The Difference Between Mosquito Fish & Guppies
Mosquito fish and guppies are both members of the poecilia genus, a designation they share with mollies, swordtails and platyfish. They are both small freshwater fish that give birth to live young and are not above cannibalizing them. The anal fins of the males are modified into reproductive organs, and both guppy and mosquito fish females have a "pregnancy spot" on their bellies during the reproductive period. But they do have some differences.

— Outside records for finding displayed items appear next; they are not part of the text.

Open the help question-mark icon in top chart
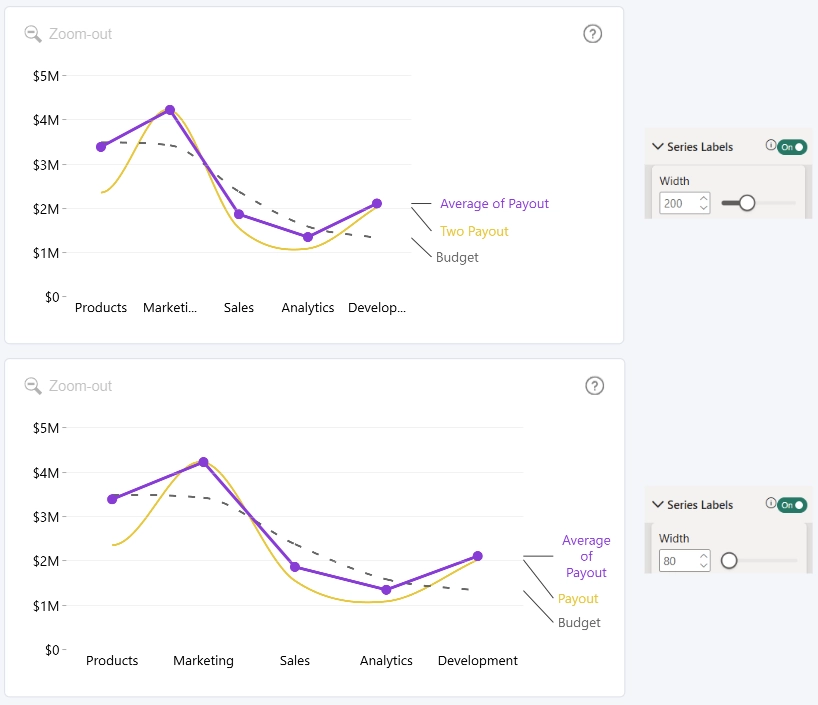tap(592, 34)
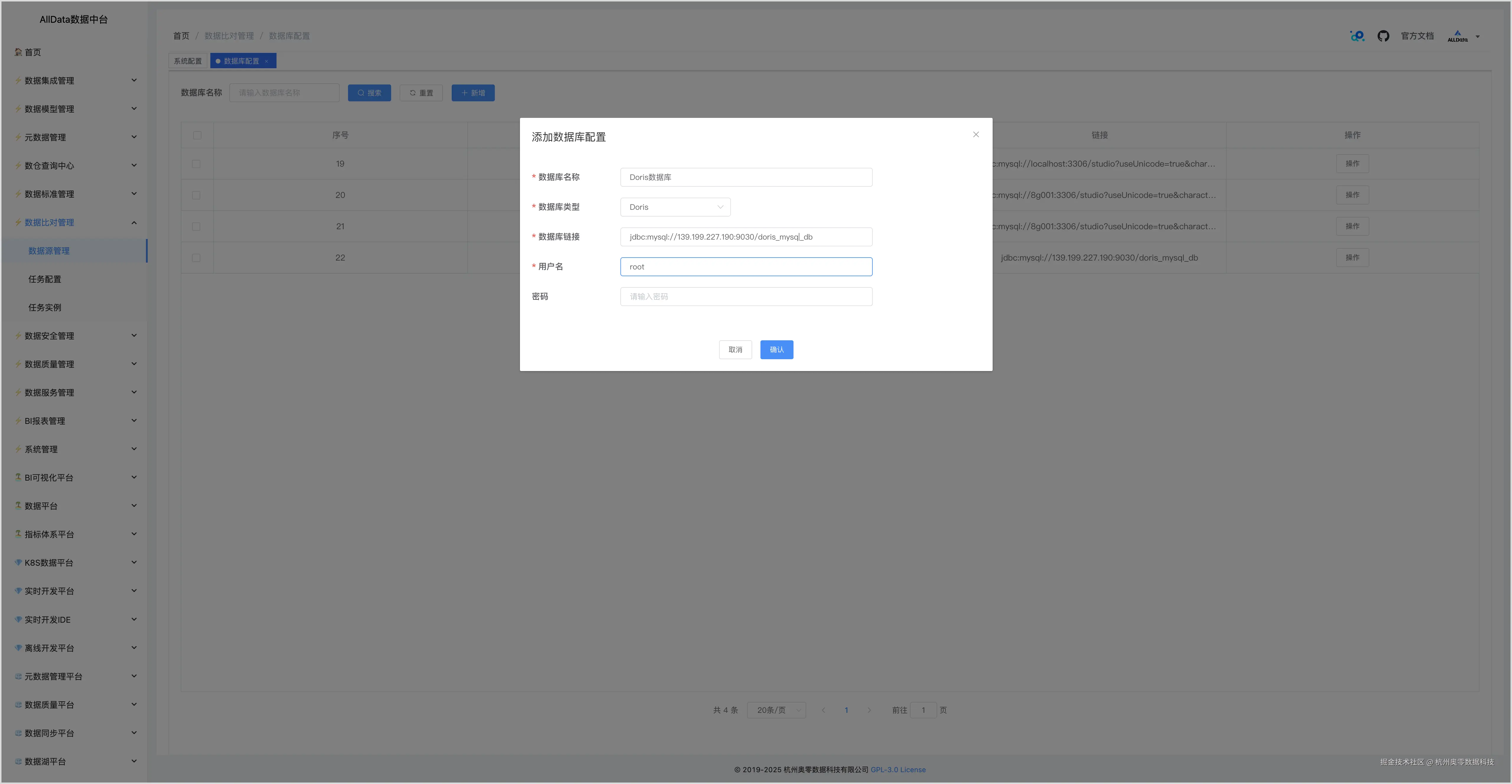Click the 首页 home icon in sidebar

pyautogui.click(x=18, y=52)
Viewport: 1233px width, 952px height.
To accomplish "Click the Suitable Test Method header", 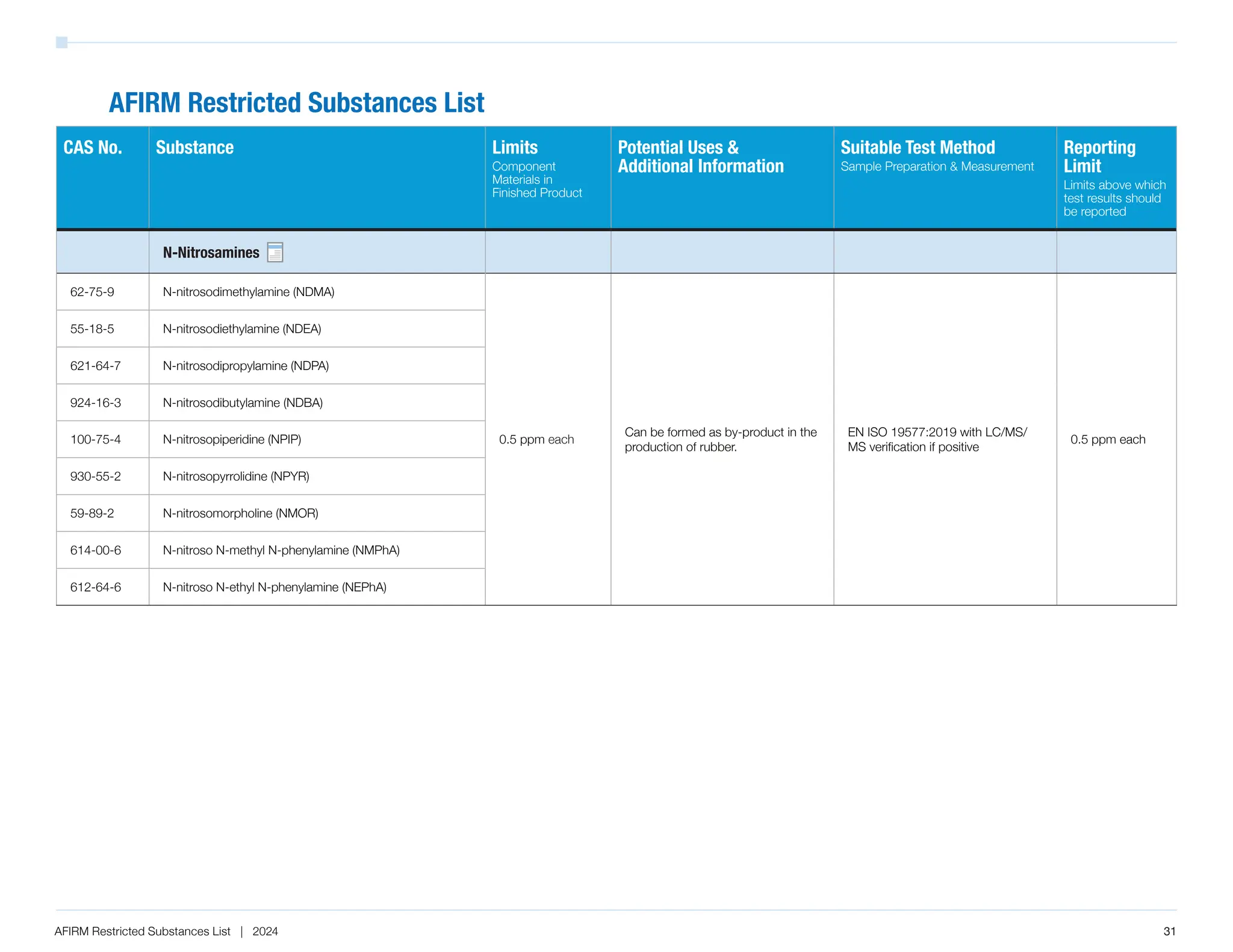I will click(x=917, y=147).
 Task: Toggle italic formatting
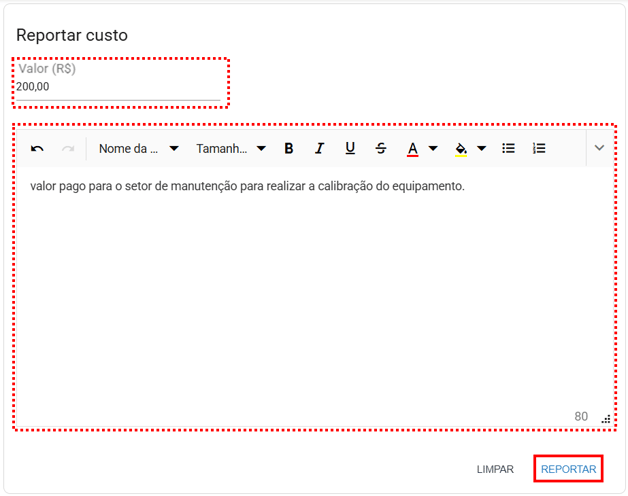tap(319, 148)
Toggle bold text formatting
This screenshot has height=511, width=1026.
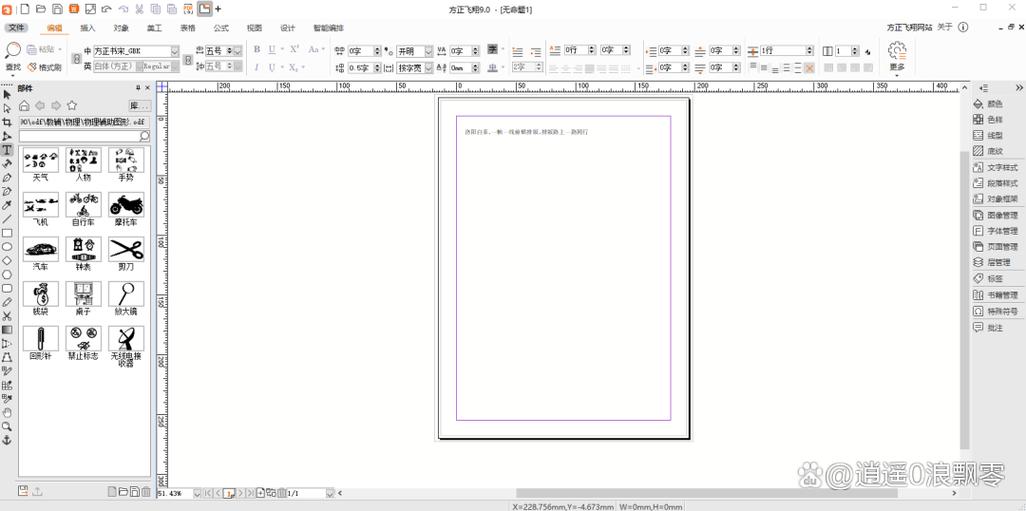click(x=257, y=50)
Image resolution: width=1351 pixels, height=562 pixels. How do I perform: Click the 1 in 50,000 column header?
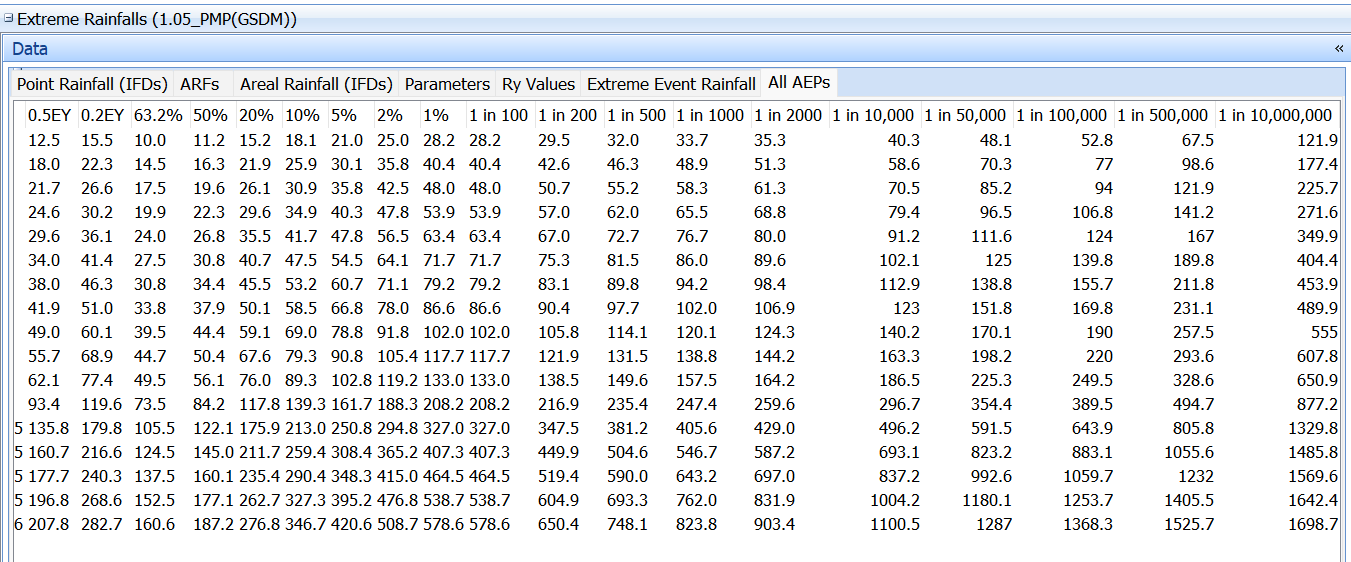(966, 116)
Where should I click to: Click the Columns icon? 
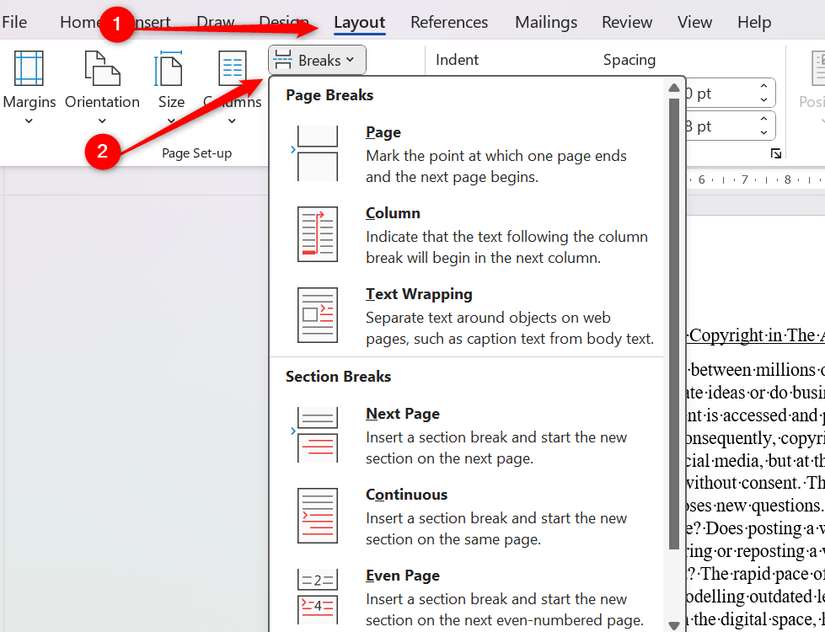tap(232, 68)
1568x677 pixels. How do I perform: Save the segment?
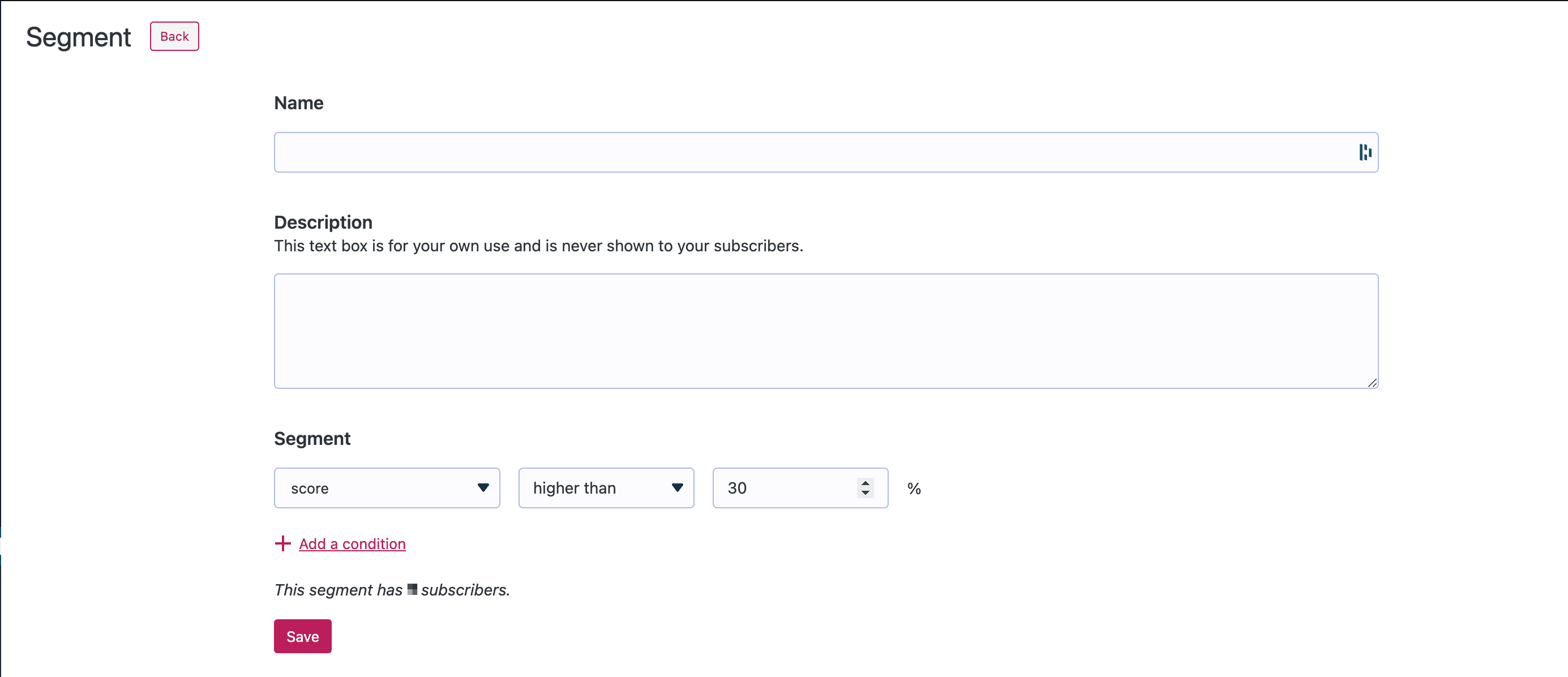click(302, 636)
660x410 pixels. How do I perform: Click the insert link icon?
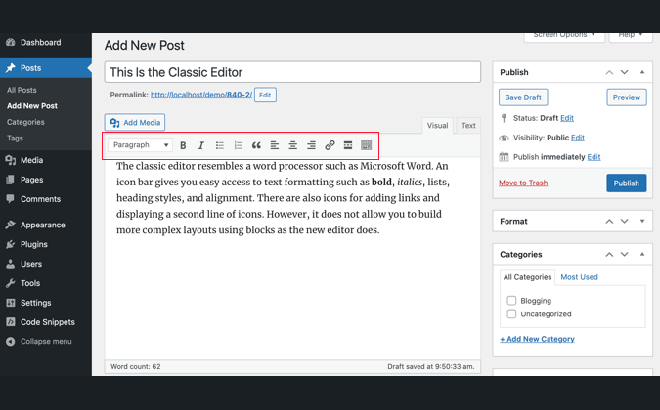330,145
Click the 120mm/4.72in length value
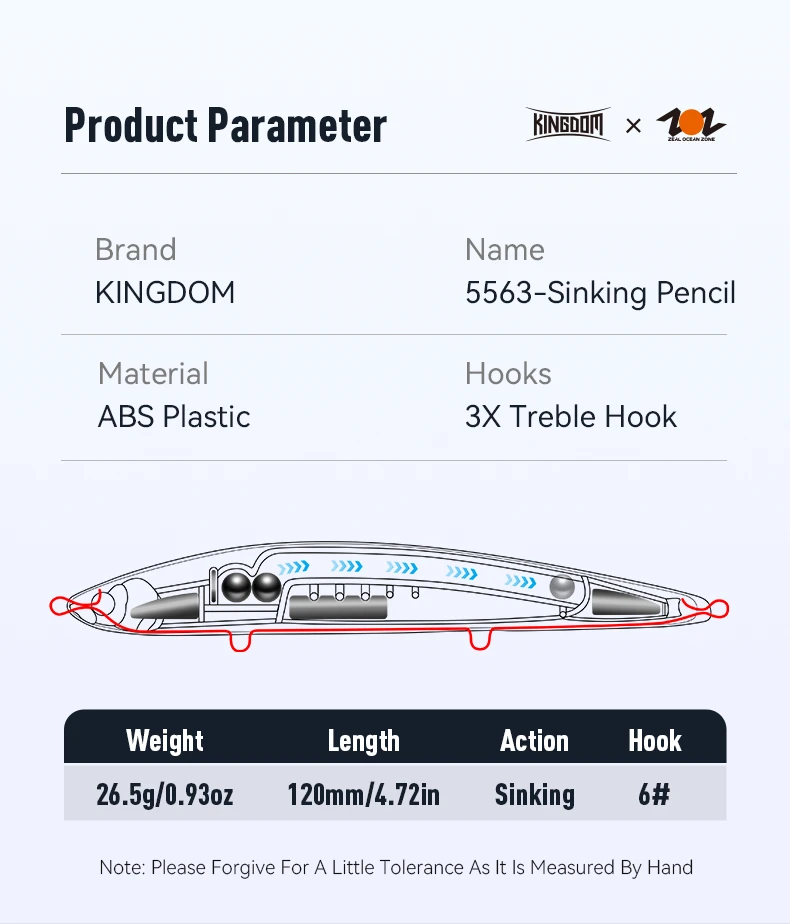Image resolution: width=790 pixels, height=924 pixels. click(x=364, y=795)
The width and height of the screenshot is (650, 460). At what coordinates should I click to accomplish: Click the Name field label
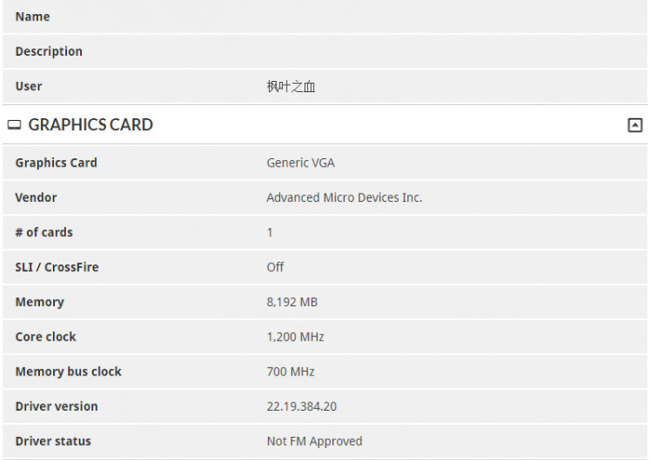33,17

Mosquito fish grow to 1 1/2 inches long and are robust but compressed. They're tan to olive above and pale yellow below, and the scales have darkish spots near the edges. The male may have a blue shimmer on the sides. The female is larger. There's also a dark bar beneath the eye and spots on the dorsal (along the midline of the back) and caudal (on the hindmost part of the body) fins. Guppy males grow to 1 1/4 inches long, while the females grow to 2 1/4 inches long. They have large eyes, and their color can be varied and spectacular, especially in domesticated guppies bred to be colorful. Wild guppies sport irregular black spots or patches, while the sides have shimmering colors of red, blue and green.
Guppies are native to northern South America, Barbados, Guyana and Trinidad, where they like still or flowing waters. In the wild, the mosquito fish lives near the surface of fresh or brackish water in ponds, lakes, ditches, backwaters and slow streams from New Jersey to central Mexico. They can also be found in the Mississippi River basin from Illinois.
Needs in Captivity
The pH of the water isn't important for mosquito fish, and the temperature should be room temperature. In the wild they can stand temperatures just above the freezing point of water (37 F) to 86 F. The mosquito fish is named because it eats and prefers mosquito larvae and has been introduced into areas to control the mosquito population. They are good eaters and can consume their body weight in food every day. The guppy needs lots of varied food, and prefers hard or very hard water, which means water with lots of minerals dissolved in it. They like water between 68 and 75 F with a pH of 7 to 8.
Mosquito fish are somewhat irascible and don't like to live with other fish. As aquarium fish, they're best kept in tanks with their own species. The guppy lives in loose schools where it's always moving. The guppy, unlike the mosquito fish, is easily kept with other live bearers.